## Input
########

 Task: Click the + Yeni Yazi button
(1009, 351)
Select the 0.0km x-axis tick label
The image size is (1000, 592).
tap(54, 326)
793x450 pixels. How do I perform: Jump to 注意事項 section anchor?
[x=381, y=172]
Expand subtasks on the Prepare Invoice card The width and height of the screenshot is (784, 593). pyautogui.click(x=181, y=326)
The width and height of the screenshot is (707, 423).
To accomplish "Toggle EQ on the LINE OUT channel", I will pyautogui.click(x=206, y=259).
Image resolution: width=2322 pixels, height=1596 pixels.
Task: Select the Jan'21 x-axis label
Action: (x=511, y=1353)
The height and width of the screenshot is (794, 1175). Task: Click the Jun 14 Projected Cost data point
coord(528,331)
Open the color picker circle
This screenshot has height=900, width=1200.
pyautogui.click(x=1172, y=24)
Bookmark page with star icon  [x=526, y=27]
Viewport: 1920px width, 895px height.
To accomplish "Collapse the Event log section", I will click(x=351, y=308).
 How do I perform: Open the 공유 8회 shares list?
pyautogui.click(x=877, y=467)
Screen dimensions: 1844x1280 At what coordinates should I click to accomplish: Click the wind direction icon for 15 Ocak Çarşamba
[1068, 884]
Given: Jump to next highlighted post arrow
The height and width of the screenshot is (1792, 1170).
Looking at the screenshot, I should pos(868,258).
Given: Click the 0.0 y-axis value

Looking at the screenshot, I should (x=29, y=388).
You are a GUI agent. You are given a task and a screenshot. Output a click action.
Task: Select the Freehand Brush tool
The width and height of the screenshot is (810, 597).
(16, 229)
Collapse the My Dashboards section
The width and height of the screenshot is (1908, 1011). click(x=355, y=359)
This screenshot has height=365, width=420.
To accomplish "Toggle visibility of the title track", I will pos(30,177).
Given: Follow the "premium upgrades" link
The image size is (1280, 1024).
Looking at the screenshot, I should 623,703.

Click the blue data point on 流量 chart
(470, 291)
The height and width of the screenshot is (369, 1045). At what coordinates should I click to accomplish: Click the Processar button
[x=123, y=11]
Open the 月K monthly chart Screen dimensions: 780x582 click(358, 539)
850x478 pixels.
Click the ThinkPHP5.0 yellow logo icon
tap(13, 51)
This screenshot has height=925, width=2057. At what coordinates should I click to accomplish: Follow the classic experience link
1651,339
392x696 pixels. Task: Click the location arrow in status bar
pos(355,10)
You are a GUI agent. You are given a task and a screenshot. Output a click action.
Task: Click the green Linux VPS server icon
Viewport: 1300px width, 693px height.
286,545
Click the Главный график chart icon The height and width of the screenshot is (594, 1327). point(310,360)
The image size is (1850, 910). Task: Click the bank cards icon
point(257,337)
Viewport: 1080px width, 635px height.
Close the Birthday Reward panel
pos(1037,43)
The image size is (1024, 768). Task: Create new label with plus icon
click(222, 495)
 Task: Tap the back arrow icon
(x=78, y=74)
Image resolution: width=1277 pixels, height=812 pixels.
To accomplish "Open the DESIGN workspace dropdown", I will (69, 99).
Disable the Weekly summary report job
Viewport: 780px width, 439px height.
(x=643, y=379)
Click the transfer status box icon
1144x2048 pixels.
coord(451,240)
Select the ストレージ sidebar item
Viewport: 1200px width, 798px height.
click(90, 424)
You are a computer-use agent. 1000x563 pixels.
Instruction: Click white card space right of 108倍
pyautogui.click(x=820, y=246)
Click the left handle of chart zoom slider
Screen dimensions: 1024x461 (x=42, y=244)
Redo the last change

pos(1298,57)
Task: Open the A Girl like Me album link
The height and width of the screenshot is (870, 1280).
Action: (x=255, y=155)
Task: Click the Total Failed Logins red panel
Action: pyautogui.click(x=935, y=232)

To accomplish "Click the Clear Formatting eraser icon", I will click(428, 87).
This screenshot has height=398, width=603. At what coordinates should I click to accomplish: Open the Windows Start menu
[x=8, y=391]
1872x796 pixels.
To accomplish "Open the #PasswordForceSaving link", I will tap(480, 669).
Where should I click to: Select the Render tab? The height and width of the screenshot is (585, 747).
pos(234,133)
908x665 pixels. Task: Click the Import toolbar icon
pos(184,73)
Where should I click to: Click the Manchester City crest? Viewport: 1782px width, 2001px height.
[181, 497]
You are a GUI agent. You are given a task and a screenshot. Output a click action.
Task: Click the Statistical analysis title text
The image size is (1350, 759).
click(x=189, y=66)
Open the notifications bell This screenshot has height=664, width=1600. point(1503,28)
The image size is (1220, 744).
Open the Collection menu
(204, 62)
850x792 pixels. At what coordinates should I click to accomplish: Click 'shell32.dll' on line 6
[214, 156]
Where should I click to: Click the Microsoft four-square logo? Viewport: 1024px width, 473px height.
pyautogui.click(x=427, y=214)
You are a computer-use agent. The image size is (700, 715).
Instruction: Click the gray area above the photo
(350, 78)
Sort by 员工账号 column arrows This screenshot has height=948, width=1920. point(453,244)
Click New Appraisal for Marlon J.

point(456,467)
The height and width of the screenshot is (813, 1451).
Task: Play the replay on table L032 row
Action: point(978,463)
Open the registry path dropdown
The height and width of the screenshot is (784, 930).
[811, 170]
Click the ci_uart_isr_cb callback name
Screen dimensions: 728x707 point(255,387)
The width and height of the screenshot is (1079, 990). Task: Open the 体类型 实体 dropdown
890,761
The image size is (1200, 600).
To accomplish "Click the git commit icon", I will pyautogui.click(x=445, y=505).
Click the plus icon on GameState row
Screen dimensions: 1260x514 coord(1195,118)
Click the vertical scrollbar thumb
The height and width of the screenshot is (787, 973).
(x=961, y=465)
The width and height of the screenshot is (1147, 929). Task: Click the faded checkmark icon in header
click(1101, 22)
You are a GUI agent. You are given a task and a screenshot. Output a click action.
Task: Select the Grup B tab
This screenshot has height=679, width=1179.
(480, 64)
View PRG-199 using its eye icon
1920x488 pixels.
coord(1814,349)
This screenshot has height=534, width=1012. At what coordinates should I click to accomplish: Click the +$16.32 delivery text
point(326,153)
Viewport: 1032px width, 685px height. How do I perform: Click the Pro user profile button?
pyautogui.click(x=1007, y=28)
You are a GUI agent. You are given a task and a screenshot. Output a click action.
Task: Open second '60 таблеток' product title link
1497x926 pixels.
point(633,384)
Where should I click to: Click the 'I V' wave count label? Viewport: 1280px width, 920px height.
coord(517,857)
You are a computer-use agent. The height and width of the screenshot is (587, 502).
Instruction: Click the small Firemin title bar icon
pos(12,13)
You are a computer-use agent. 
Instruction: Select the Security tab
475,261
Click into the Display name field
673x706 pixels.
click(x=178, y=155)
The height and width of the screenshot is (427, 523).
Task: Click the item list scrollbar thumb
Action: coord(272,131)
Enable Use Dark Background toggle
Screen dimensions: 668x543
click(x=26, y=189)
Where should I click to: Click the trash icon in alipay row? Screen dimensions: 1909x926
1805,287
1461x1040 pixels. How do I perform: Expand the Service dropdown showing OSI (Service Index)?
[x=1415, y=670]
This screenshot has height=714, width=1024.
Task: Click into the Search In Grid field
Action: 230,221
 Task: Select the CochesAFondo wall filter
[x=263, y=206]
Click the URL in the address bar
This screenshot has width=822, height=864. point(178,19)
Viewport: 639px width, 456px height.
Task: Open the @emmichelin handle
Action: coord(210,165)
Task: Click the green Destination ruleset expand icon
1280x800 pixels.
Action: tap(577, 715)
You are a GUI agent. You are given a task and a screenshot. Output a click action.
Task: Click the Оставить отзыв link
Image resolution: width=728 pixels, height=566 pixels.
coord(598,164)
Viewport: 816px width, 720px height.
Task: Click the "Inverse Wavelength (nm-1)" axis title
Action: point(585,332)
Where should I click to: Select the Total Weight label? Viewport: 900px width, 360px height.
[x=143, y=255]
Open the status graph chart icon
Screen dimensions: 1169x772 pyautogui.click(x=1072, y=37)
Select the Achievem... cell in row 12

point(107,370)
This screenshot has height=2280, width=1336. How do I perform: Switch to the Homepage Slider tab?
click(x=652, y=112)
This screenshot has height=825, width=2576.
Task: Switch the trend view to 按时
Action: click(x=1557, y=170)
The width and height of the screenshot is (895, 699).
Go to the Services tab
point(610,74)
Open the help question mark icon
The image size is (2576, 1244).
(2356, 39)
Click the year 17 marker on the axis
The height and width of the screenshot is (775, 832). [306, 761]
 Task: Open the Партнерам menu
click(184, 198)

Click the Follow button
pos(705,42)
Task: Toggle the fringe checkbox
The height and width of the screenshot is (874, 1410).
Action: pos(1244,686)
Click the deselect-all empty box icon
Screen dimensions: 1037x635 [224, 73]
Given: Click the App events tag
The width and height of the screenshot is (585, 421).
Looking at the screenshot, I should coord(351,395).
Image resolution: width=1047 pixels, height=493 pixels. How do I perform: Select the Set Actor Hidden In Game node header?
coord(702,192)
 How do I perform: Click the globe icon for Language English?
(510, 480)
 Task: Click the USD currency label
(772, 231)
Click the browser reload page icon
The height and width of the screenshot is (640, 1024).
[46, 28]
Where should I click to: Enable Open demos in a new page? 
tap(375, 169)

########

Give back precisely the lines above that start at the line containing "Task: Select the CochesAFondo wall filter" and end at the line containing "Task: Click the Оставить отзыв link", inclusive. No other lines belong in the output.

 Task: Select the CochesAFondo wall filter
[x=263, y=206]
Click the URL in the address bar
This screenshot has width=822, height=864. point(178,19)
Viewport: 639px width, 456px height.
Task: Open the @emmichelin handle
Action: coord(210,165)
Task: Click the green Destination ruleset expand icon
1280x800 pixels.
Action: tap(577, 715)
You are a GUI agent. You are given a task and a screenshot. Output a click action.
Task: Click the Оставить отзыв link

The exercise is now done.